DESCRIPTION OF THE TASK: From the line containing "Where should I click to: Open" onward, every line of the entries is to be set down exactly, the last line included.
[Start of Attachment]
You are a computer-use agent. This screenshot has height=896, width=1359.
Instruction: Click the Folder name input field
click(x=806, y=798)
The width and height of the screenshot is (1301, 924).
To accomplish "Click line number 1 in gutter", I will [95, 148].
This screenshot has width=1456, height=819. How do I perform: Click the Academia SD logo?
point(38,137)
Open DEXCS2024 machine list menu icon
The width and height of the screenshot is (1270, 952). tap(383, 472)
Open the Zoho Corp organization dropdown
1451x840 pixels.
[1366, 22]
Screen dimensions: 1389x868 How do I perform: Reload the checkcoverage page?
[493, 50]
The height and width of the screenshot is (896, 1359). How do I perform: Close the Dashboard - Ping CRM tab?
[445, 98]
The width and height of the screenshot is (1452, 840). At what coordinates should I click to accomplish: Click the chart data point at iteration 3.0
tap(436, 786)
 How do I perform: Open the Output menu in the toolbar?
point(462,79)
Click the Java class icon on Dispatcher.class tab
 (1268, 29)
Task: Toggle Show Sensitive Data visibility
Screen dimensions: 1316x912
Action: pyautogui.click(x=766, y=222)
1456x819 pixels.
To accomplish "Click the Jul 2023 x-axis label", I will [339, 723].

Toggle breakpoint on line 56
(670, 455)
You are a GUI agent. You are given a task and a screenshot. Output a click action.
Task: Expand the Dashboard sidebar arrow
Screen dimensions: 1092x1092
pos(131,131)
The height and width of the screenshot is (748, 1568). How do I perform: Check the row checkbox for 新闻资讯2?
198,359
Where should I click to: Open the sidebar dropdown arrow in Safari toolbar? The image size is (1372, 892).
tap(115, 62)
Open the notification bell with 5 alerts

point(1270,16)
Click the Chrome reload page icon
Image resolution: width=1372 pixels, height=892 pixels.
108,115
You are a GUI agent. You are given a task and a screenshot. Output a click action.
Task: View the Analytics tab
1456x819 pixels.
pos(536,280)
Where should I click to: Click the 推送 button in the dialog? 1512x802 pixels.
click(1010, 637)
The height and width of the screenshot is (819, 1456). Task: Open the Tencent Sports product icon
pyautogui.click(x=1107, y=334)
[End of Attachment]
SOLUTION:
Where should I click to: Open the sidebar dropdown arrow in Safari toolbar? The image size is (1372, 892).
tap(115, 62)
Open the notification bell with 5 alerts

point(1270,16)
Click the Chrome reload page icon
Image resolution: width=1372 pixels, height=892 pixels.
108,115
You are a GUI agent. You are given a task and a screenshot. Output a click action.
Task: View the Analytics tab
1456x819 pixels.
pos(536,280)
Where should I click to: Click the 推送 button in the dialog? 1512x802 pixels.
click(1010, 637)
The height and width of the screenshot is (819, 1456). Task: Open the Tencent Sports product icon
pyautogui.click(x=1107, y=334)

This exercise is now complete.